Educación de príncipe
Los cronopios no tienen casi nunca hijos, pero si los tienen, pierden la cabeza y ocurren cosas extraordinarias. Por ejemplo, un cronopio tiene un hijo, y en seguida lo invade y maravilla y está seguro de que su hijo es el pararrayos de la hermosura y que por sus venas corre la química completa con aquí y allá islas llenas de bellas artes y poesía y urbanismo. Entonces este cronopio no puede ver a su hijo sin inclinarse profundamente ante él y decirle palabras de respetuoso homenaje.

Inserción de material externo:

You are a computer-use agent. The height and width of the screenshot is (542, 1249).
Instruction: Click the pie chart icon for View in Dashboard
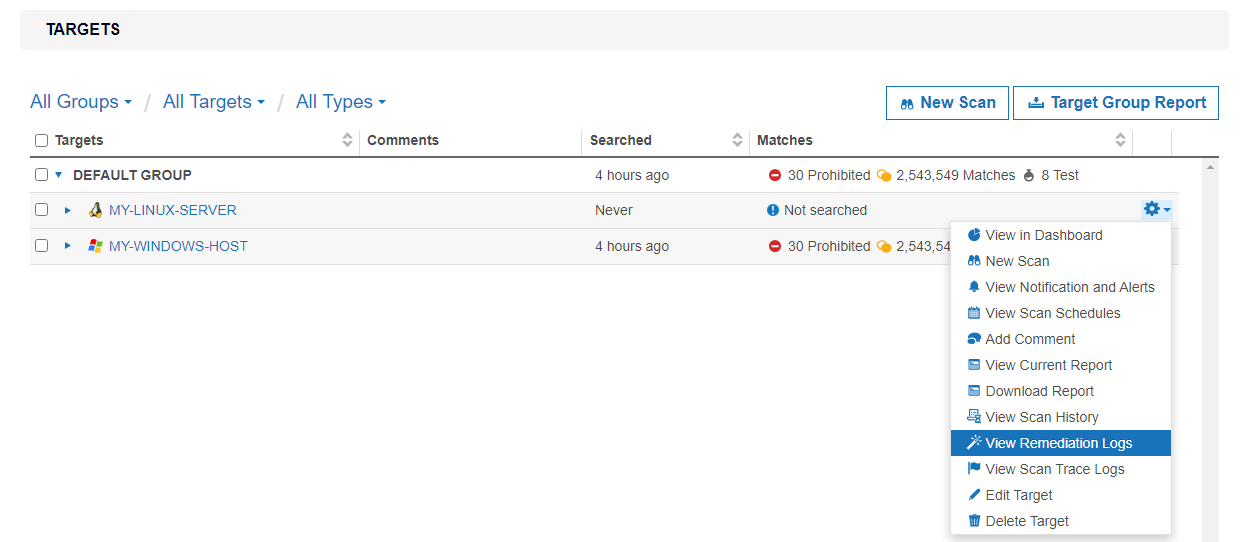(974, 235)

El hijo, como es natural, lo odia minuciosamente. Cuando entra en la edad escolar, su padre lo inscribe en primero inferior y el niño está contento entre otros pequeños cronopios, famas y esperanzas. Pero se va desmejorando a medida que se acerca el mediodía, porque sabe que a la salida lo estará esperando su padre, quien al verlo levantará las manos y dirá diversas cosas, a saber:
—¡Buenas salenas cronopio cronopio, el más bueno y más crecido y más arrebolado, el más prolijo y más respetuoso y más aplicado de los hijos!

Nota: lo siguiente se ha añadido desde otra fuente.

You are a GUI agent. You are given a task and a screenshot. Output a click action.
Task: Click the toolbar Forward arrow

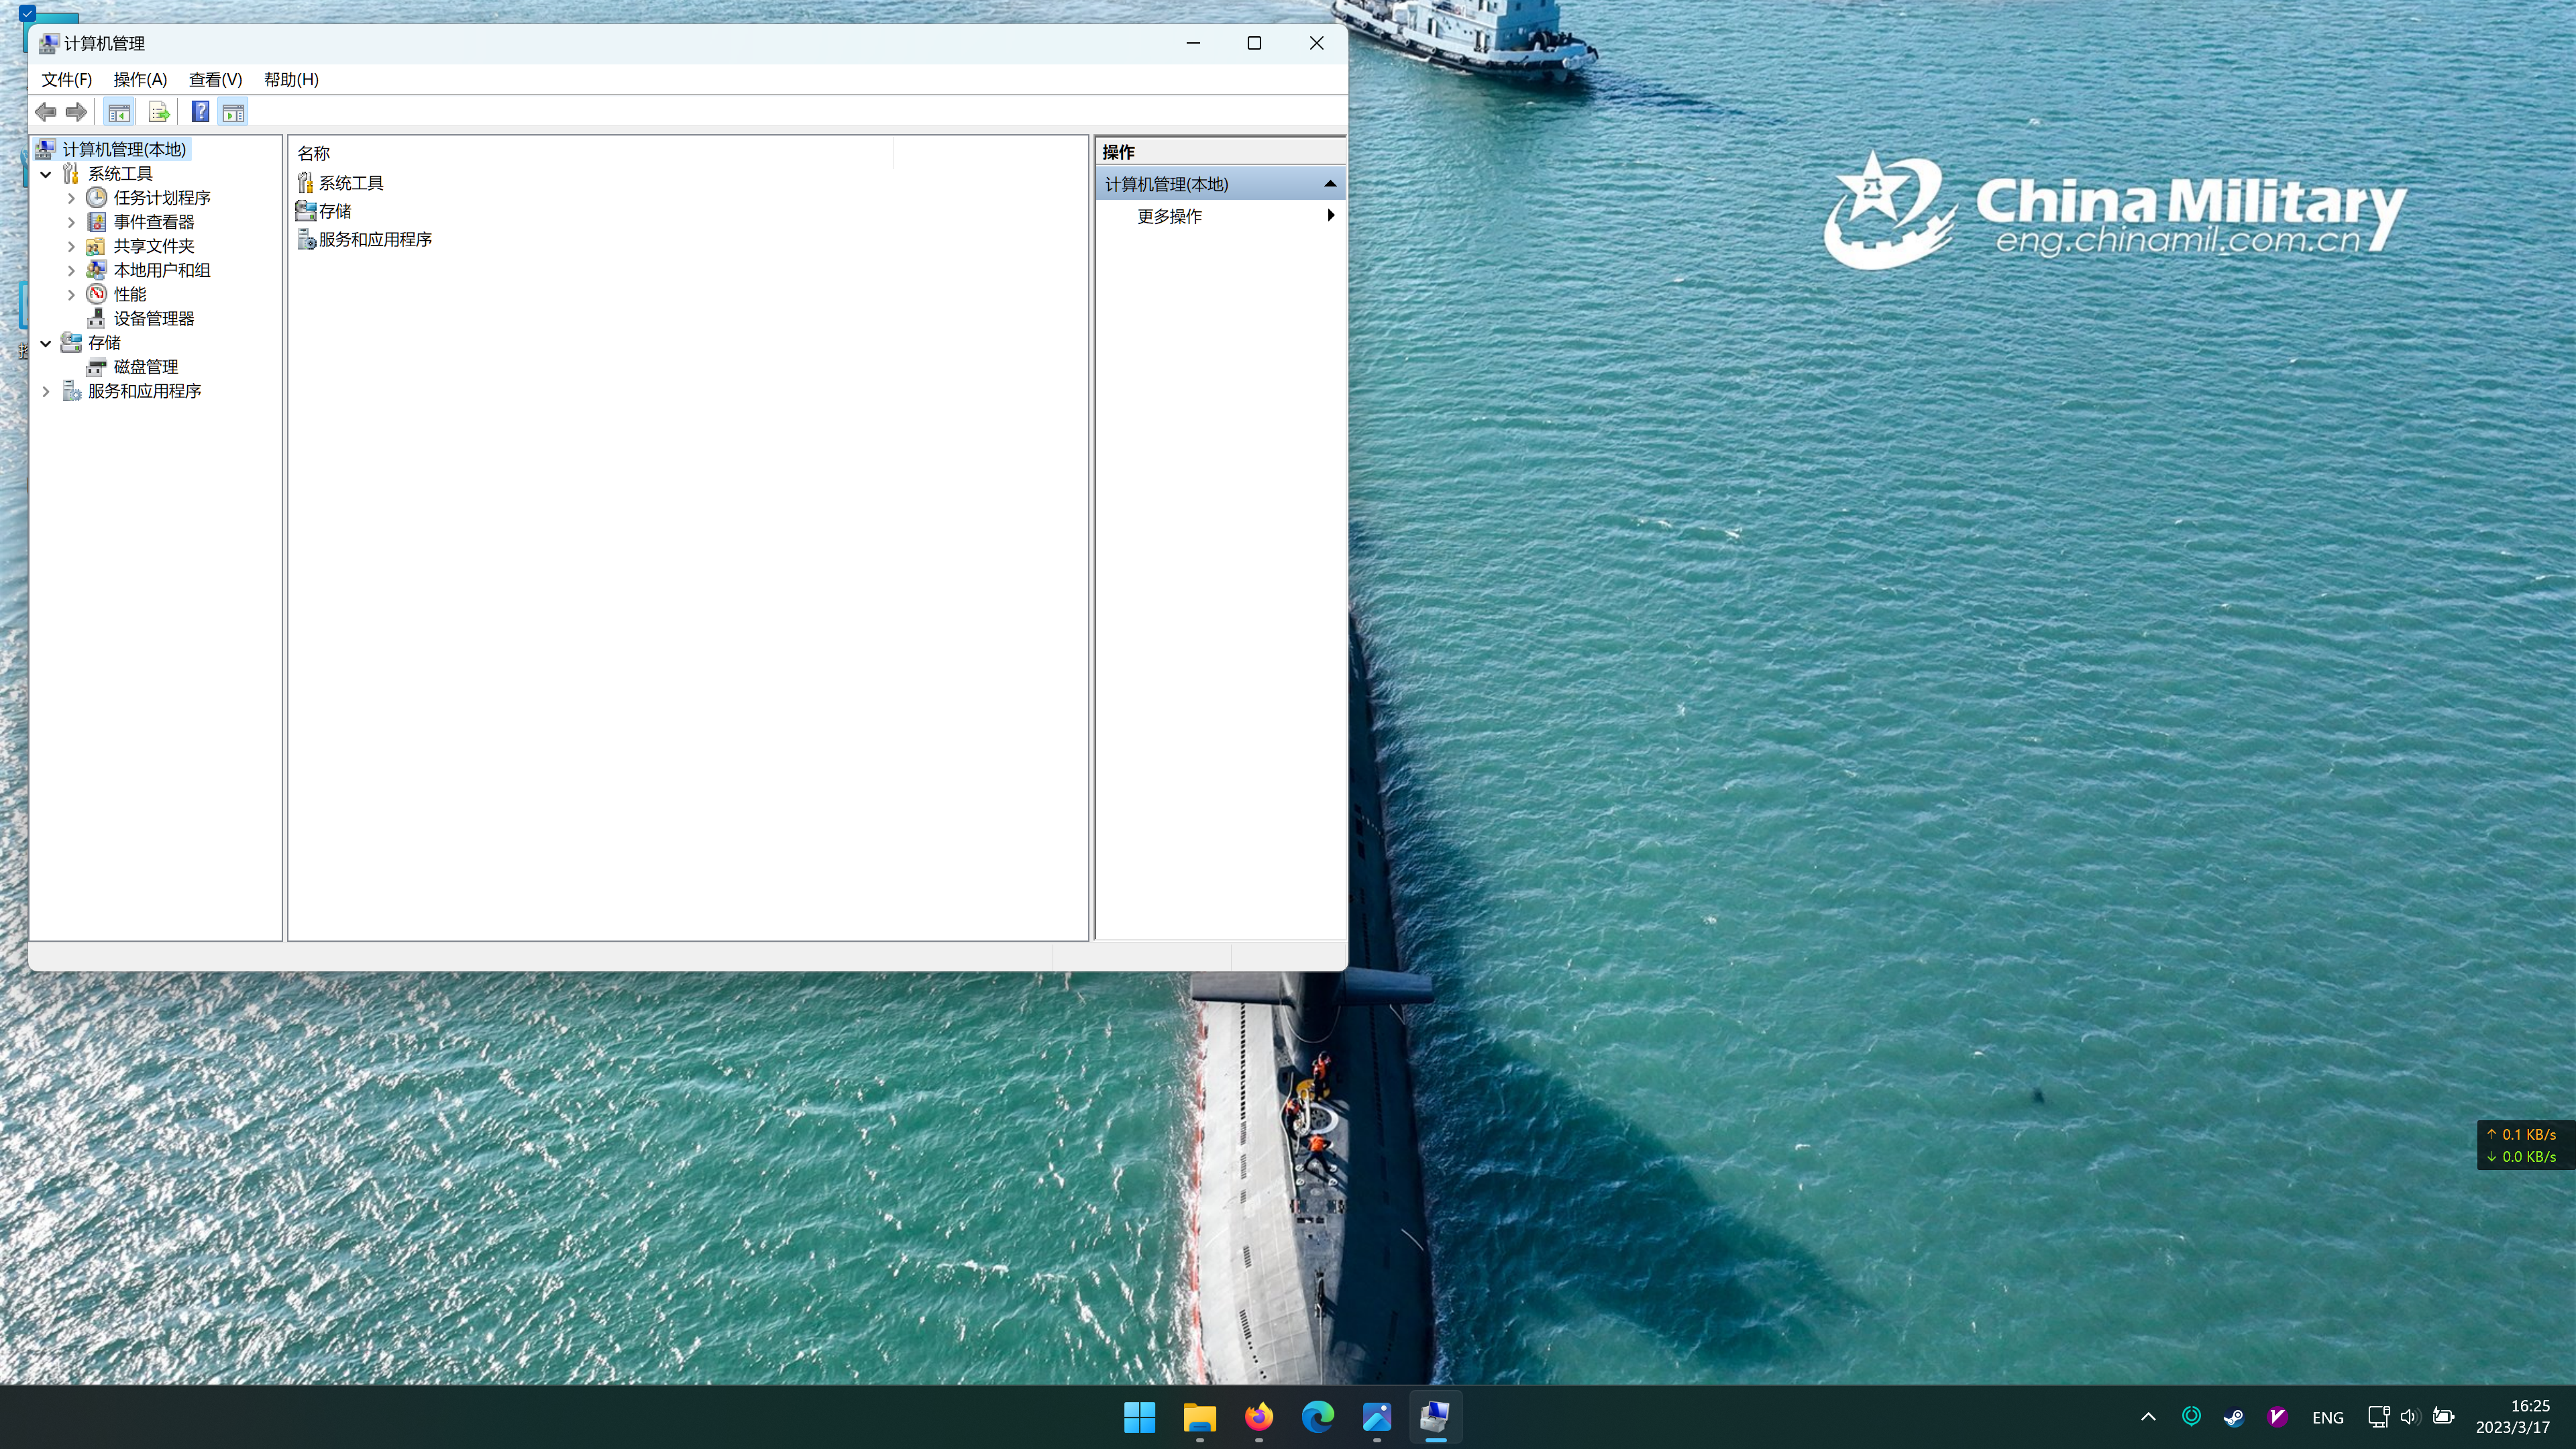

Con lo cual los famas y las esperanzas júnior se retuercen de risa en el cordón de la vereda, y el pequeño cronopio odia empecinadamente a su padre y acabará siempre por hacerle una mala jugada entre la primera comunión y el servicio militar. Pero los cronopios no sufren demasiado con eso, porque también ellos odiaban a sus padres, y hasta parecería que ese odio es otro nombre de la libertad o del vasto mundo.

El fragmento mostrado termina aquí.